Passage:
Flying away…
I’m not sure what the hell happened to me, but I’m leaving California now. I came here in search of great fortune and I am leaving nearly penniless. Again and again, I come back to these lessons of being broke, of running out of money. My perspective on money is still not healthy; if it was, I’d be able to manifest whatever money I need and want. That’s how money works. It’s an energy and it collects in places it finds amiable. Obviously, I haven’t found what it takes to attract money because I am empty again.
Empty and full. These are the great lessons of the Tao. What is full shall be empty again and what is empty shall overflow. I’ve gone through this cycle plenty of times in my life. Having, not having, having, not having. And I”m tired of it. Sure, I learn a lot when I have nothing, or almost nothing, but I’m tired of it. I want to learn the lessons that come with abundance, the lessons of sharing and providing for others. Recently, there have been times where I have manifested exactly what I need to manifest and those moments have been powerful. Those were the days of the summer solstice and beyond, the high moments of summer when the sun is strongest. Being a person of the sun, I flourished.
I left ATX on the vernal equinox, when the increasing darkness begins to be noticed. Rising yin. I didn’t realize it at the time, but this was not a time to move outward into the world, it wasn’t a time for me to try and make a miracle happen. If I had been with my partner, things would have been different. A balanced team can move through all obstacles and challenges. But facing the dark time of the year alone, my light soon winked out and I was chasing my tail, following whim after whim in a thick self-induced fog. I would never admit it to myself, but I was scared. I had no idea what to do, no idea what I should be doing, but I continued anyway.
Before I even left TX, I knew that it was a silly thing for me to do, that I would be better off staying at ‘home’ and waiting patiently to go to France. Or even to go to France before I thought I would and just be there. But I couldn’t face arriving in France with little money; I had done that before and I would be damned if I was going to do it again. So I pushed myself, forced myself into a situation that I didn’t really want to be in. I didn’t listen to that little voice inside of me, the one that I’ve neglected time and time again. The only difference this time is that the consequences were more severe.
So I return to TX without much. I’ve grown a lot, learned a lot about limits and letting go, about being responsible and about listening to myself. I’m back to ATX tonight, then off to H-Town for an interview with the French consulate and then Thanksgiving dinner with the family. I’ll be back in ATX soon after, manifesting something beautiful and abundant!

Data for review:
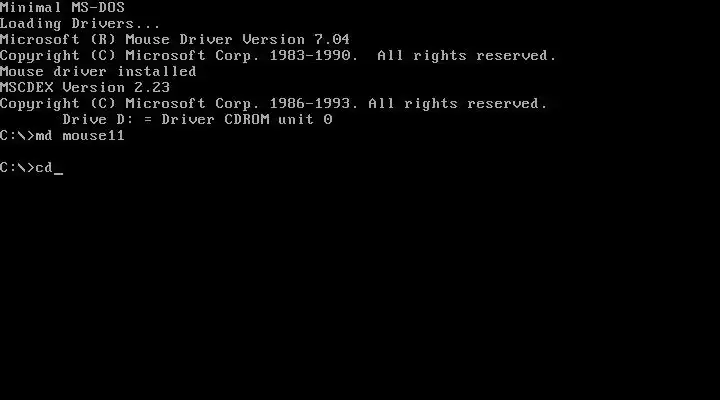Click 'Mouse Driver Version 7.04' text
The width and height of the screenshot is (720, 400).
pyautogui.click(x=237, y=40)
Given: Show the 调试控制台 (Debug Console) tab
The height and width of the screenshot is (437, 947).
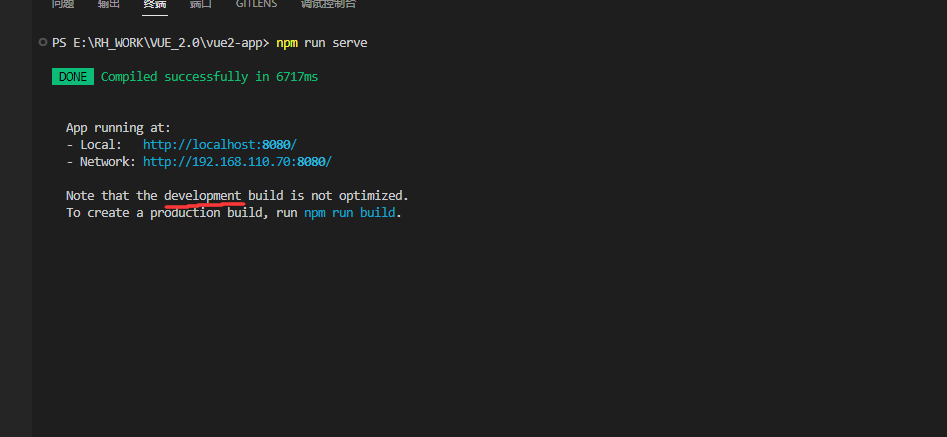Looking at the screenshot, I should click(x=328, y=4).
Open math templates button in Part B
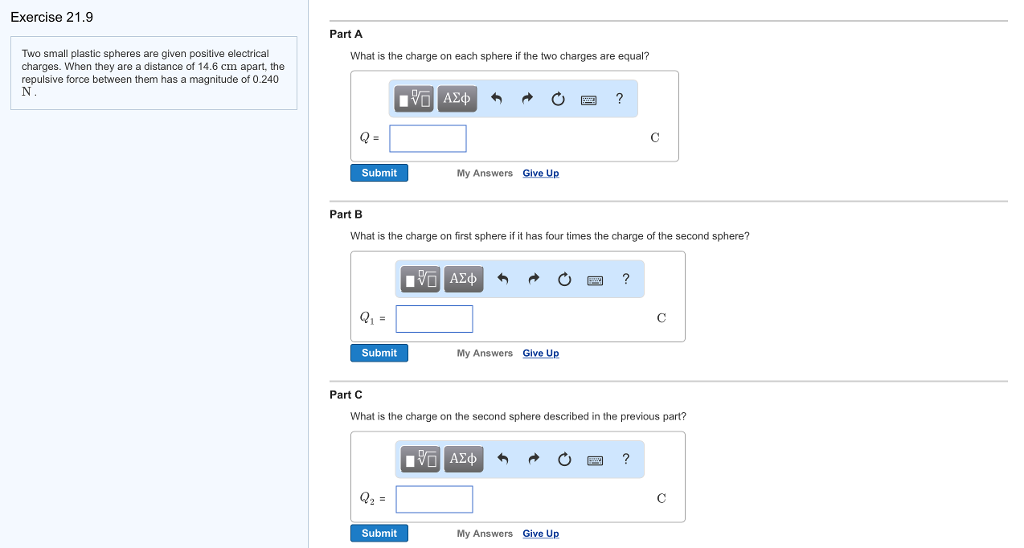This screenshot has width=1024, height=548. [422, 279]
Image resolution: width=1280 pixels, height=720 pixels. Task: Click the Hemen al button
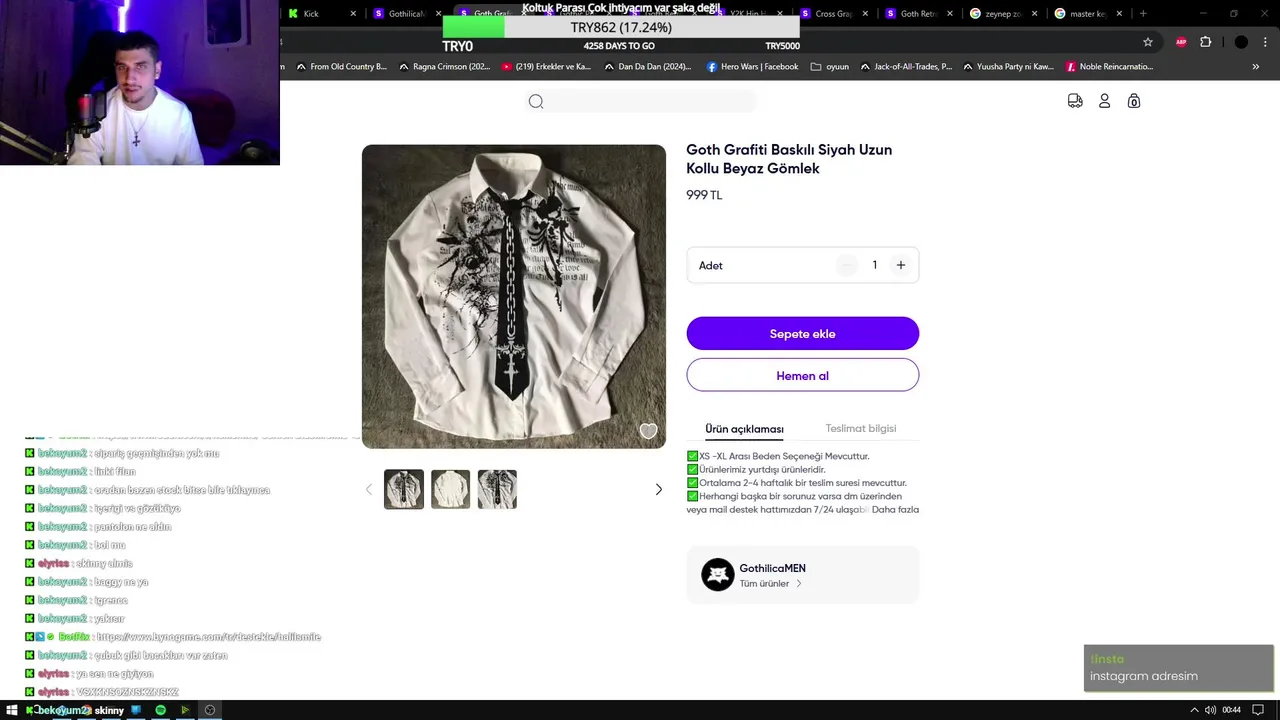click(x=802, y=375)
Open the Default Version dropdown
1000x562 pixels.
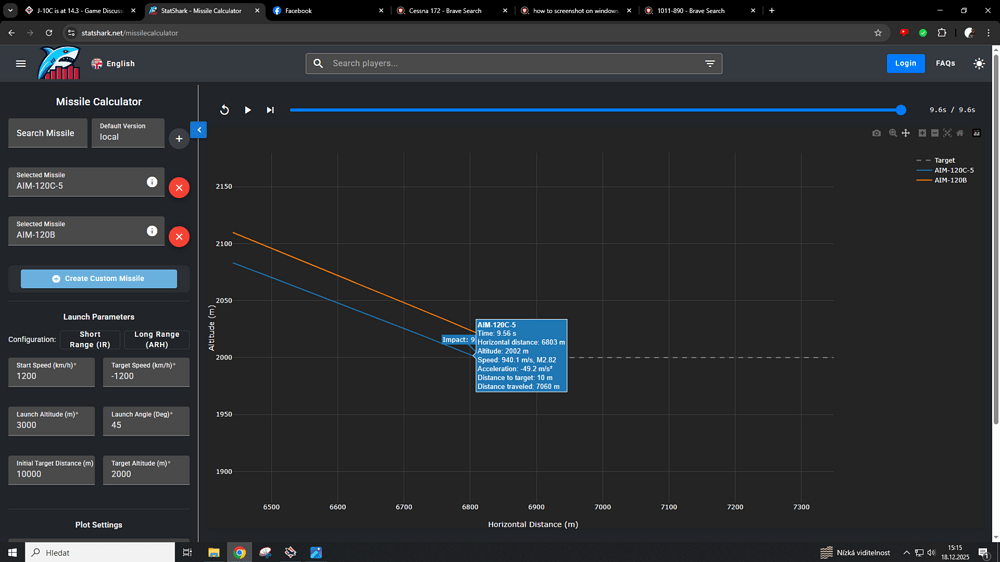coord(128,133)
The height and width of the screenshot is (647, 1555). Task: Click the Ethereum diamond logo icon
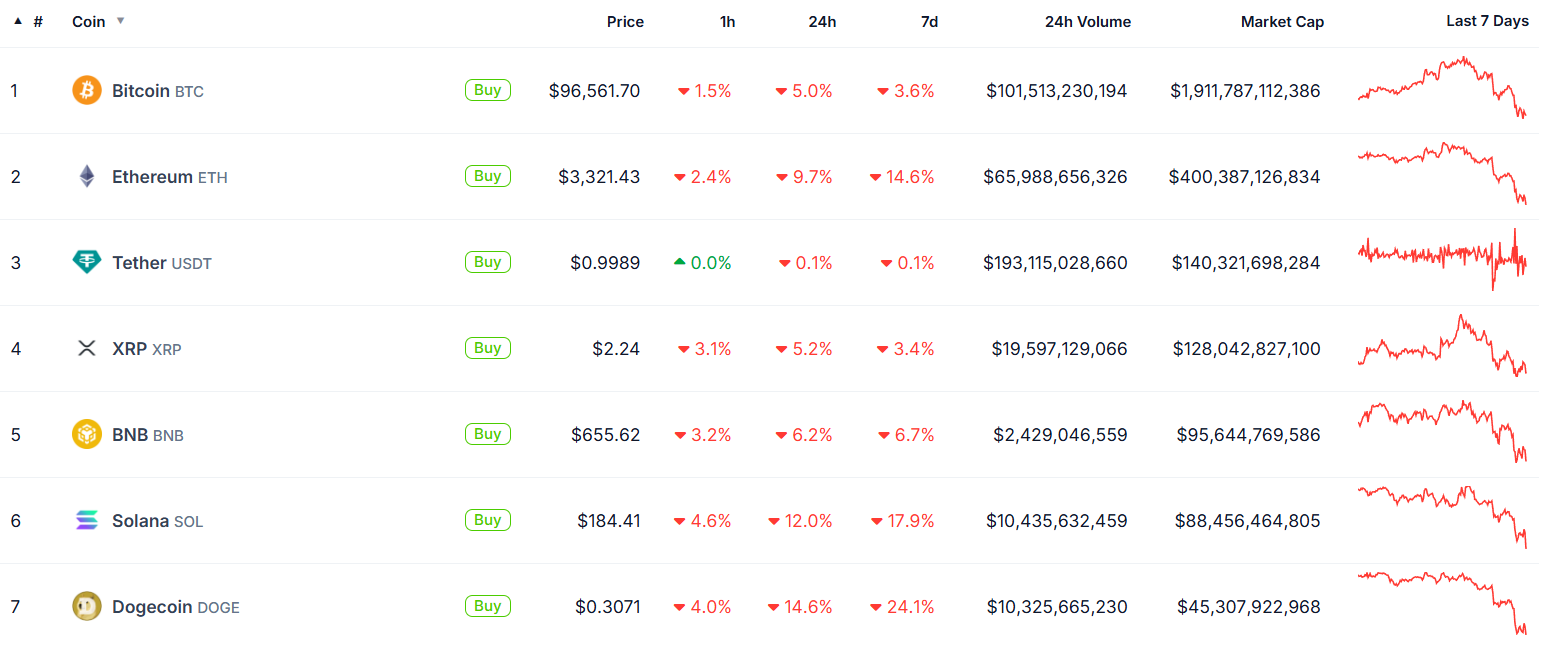coord(87,177)
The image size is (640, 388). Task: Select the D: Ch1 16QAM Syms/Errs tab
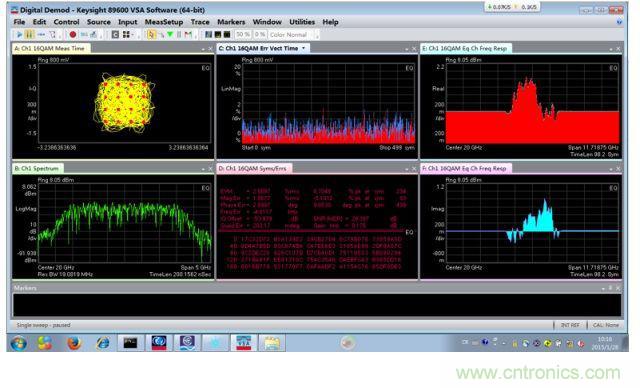[253, 169]
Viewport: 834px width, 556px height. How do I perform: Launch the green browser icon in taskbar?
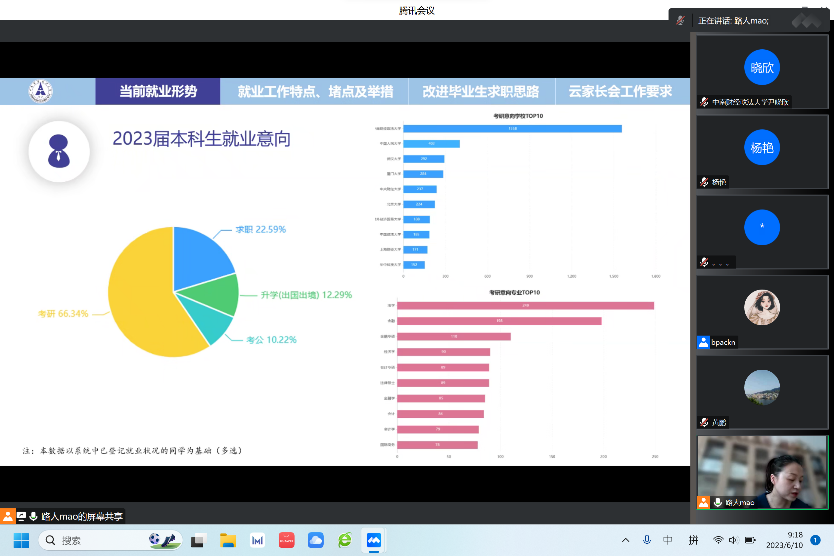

Task 1: In the post about leaving California, where is the writer going for an interview with the French consulate?
Task 2: Reproduce the part of the post about leaving California that starts with "Flying away…" and goes on through "am empty again.".

Written solution 1: H-Town

Written solution 2:
Flying away…
I’m not sure what the hell happened to me, but I’m leaving California now. I came here in search of great fortune and I am leaving nearly penniless. Again and again, I come back to these lessons of being broke, of running out of money. My perspective on money is still not healthy; if it was, I’d be able to manifest whatever money I need and want. That’s how money works. It’s an energy and it collects in places it finds amiable. Obviously, I haven’t found what it takes to attract money because I am empty again.